Complacency doesn’t do any good either. How many times have I, for too long, stayed comfortable, not giving the least thought about going places or accepting responsibilities that make me scared or nervous, and often, downright nuts from the possible failure or humiliation I might face? Yet another battle of life.

A little bit of uneasiness is good for you, of course, as everyone soon discovers. You grow, as a result—in character, in vision, in faith. Above all, faith. Realizing that you can’t do it on your own—you push yourself to climb that cliff, envisioning what is beyond it, believing that after the arduous climb, a reward is waiting. You can’t climb the hill or mountain if you don’t believe that there is something waiting for you at the very top. Even if it isn’t money, or a trophy of some sort, you have to believe nonetheless that there’s something—material or spiritual. Otherwise, you find yourself panting, out of breath, incapable of going on, ultimately giving up entirely.

While working as a teacher assistant back in university, the teacher I was helping gave me a gift that I display on a shelf in my living room; it’s a rock, with the following words engraved on it: “Accept the challenges so that you may feel the exhilaration of victory.” How sweet it tastes when after months or years of labouring at something, you see its fruits. But to have the endurance to see it through—now that’s the challenge.

As a Christian, I believe that EXCELLENCE is one of God’s directives. If you want to start by being a testimony to others, don’t be lazy, don’t waste time, don’t forsake the respect of those around you. Otherwise, how are you going to win souls?

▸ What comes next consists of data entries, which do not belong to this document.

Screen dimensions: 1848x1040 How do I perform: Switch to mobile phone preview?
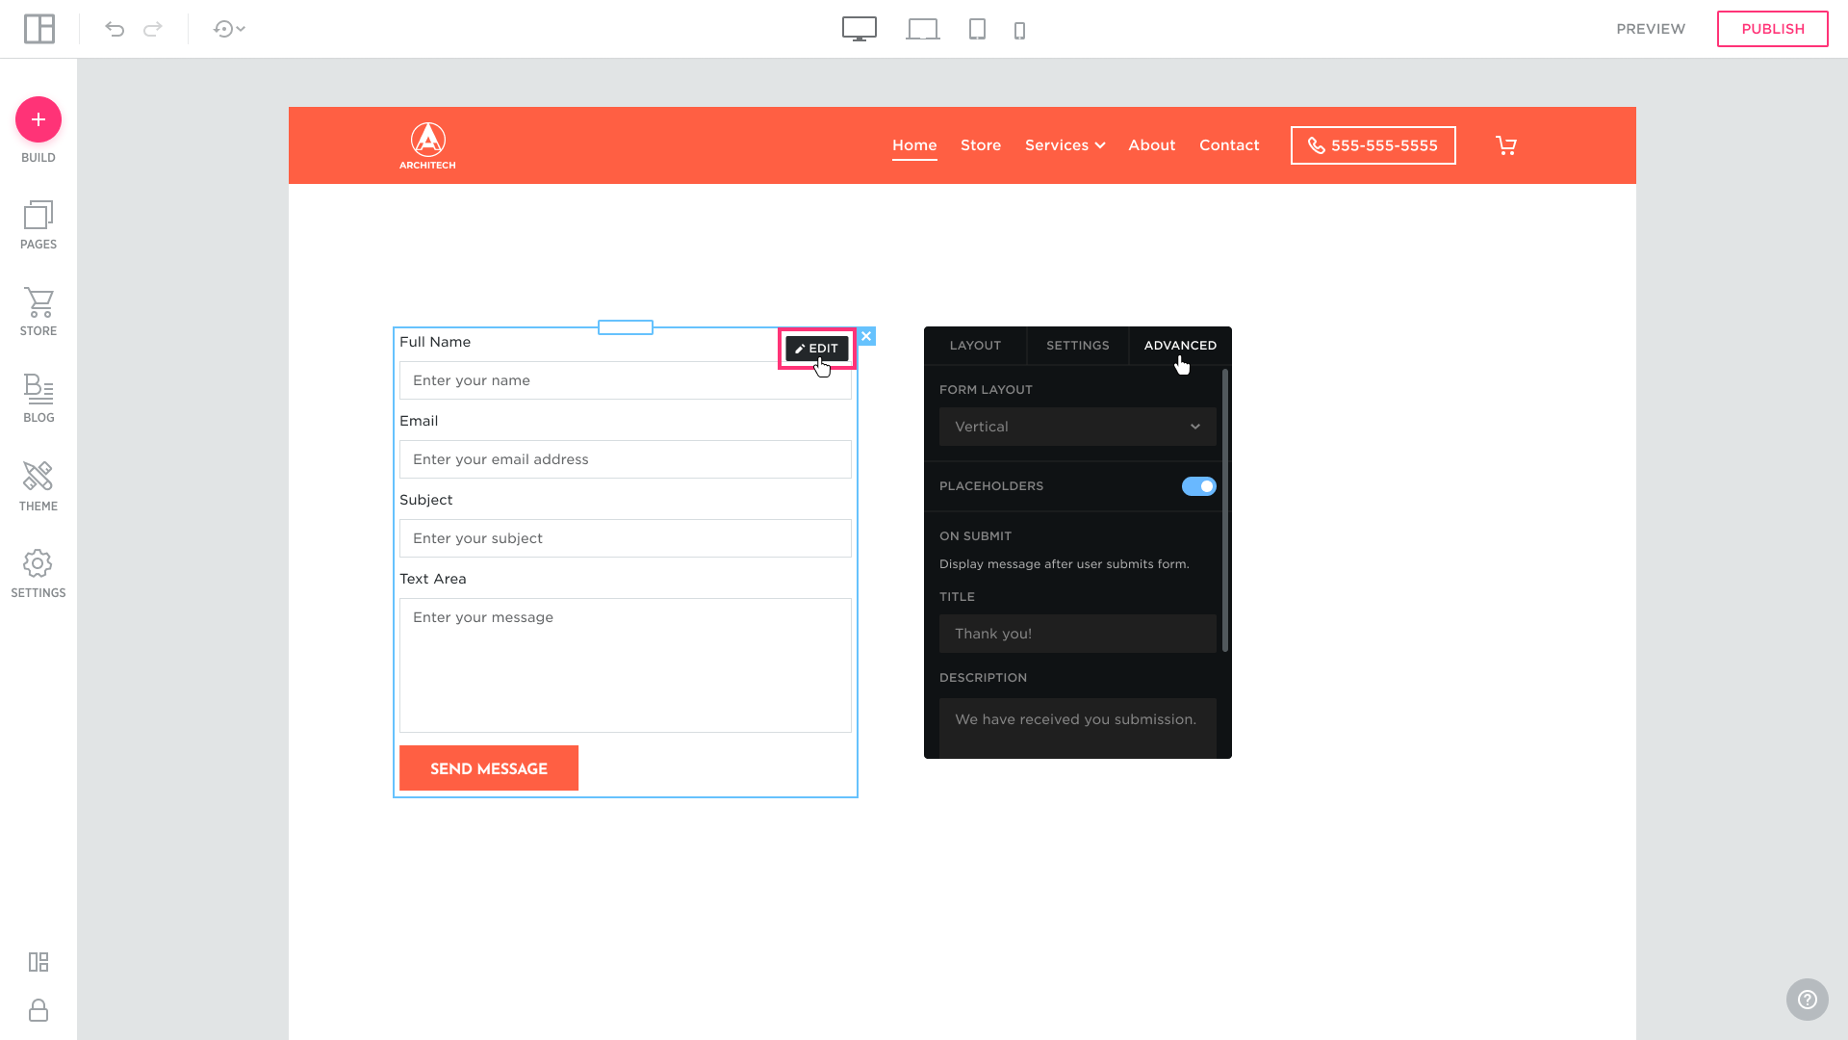click(1019, 30)
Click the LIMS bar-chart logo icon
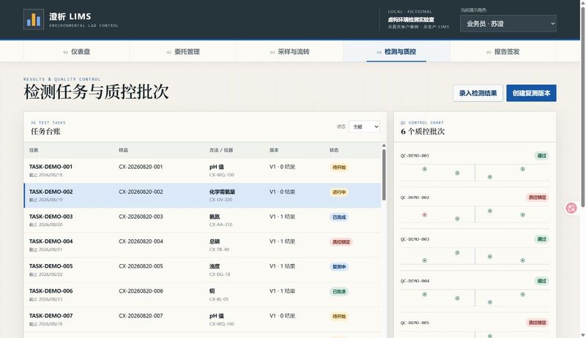586x338 pixels. click(x=34, y=20)
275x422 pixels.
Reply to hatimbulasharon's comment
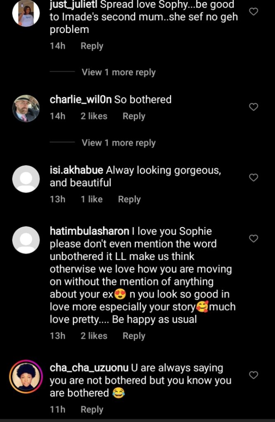134,335
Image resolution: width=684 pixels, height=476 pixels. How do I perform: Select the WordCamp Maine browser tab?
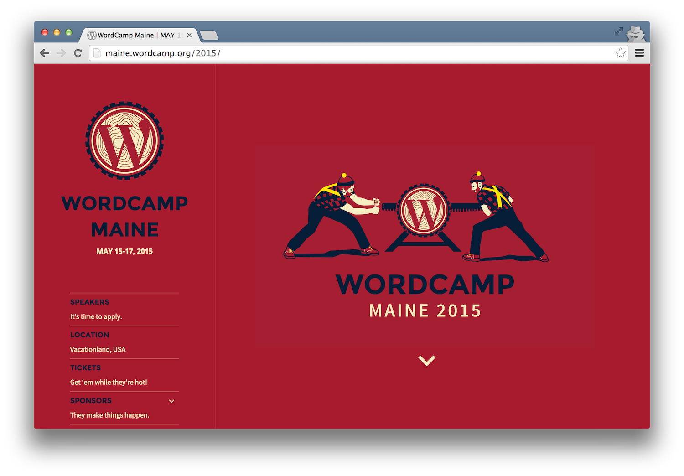pyautogui.click(x=132, y=35)
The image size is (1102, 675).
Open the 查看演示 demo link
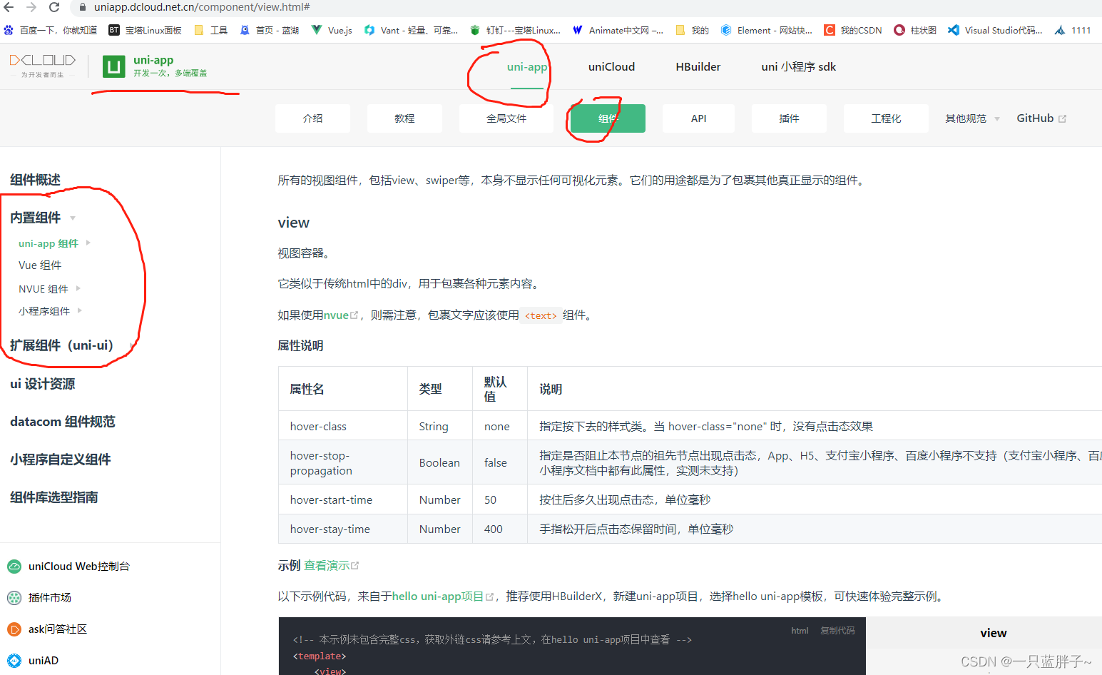coord(325,564)
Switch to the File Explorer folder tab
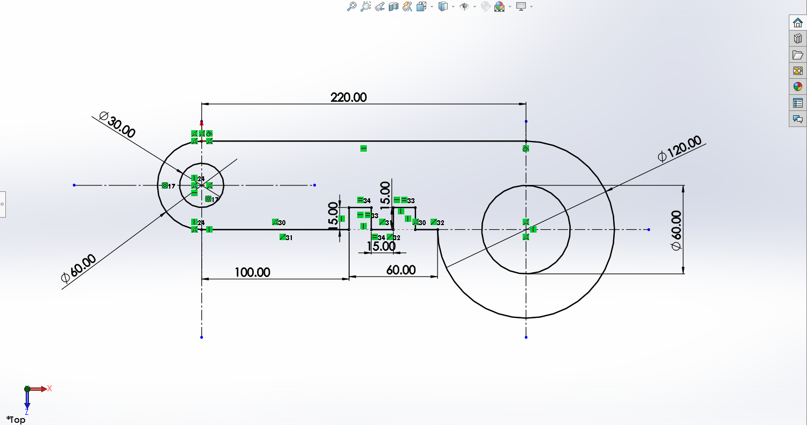Image resolution: width=807 pixels, height=425 pixels. (798, 55)
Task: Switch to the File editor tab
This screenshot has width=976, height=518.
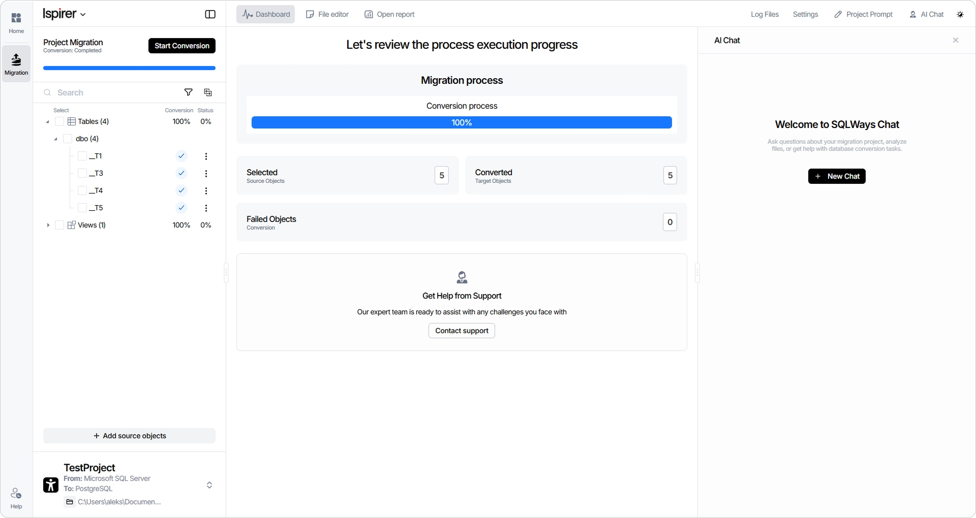Action: pyautogui.click(x=327, y=14)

In Ecclesiastes 9:10, it says: “Whatever your hand finds to do, do it with all your might.” In Proverbs 22:29, it says: “Do you see a man who excels in his work? He will stand before kings.”

At the same time, there’s a fine line between excellence and success. Success is defined for us by the world—you encounter it every day; in one way or another, it seeps into our conversations in which pride surfaces, and in the toys we consciously or unconsciously like to flash before others.

So it’s tough. But as a Christian, God’s congratulation must be enough. To do your absolute best—and whatever the outcome, to accept it, graciously, meekly, joyfully, thankfully. That is the view from the top for one of God’s children. The reward revealed in the smile, the wonder of the miracle, the tears of humility when the moment arrives.

Therein lies the struggle. To not be disheartened by disappointments, to not be slowed down by fear of the unknown, to not allow worldly success to take control of my vision of what my future is to be—that is, as God sees it.


This morning Lee had to drop me off at work at 7 a.m. because he had to go into work early. The building not being open that early, I waited at Tim Horton’s, enjoying a tea biscuit and steeped tea. This week my goal was to revise three of my short stories—two of which have comments on restructuring by my previous writing instructor.

Sitting there, I take a deep breath, reading and rereading her notes—contemplating about how to make the changes—not letting self-doubt overpower me, but to have faith that, with careful molding and discipline, I could do it. There were stories here—worth being told, I hoped.

And this is what keeps me going—that God wants me to do my best—the rest, I leave to Him.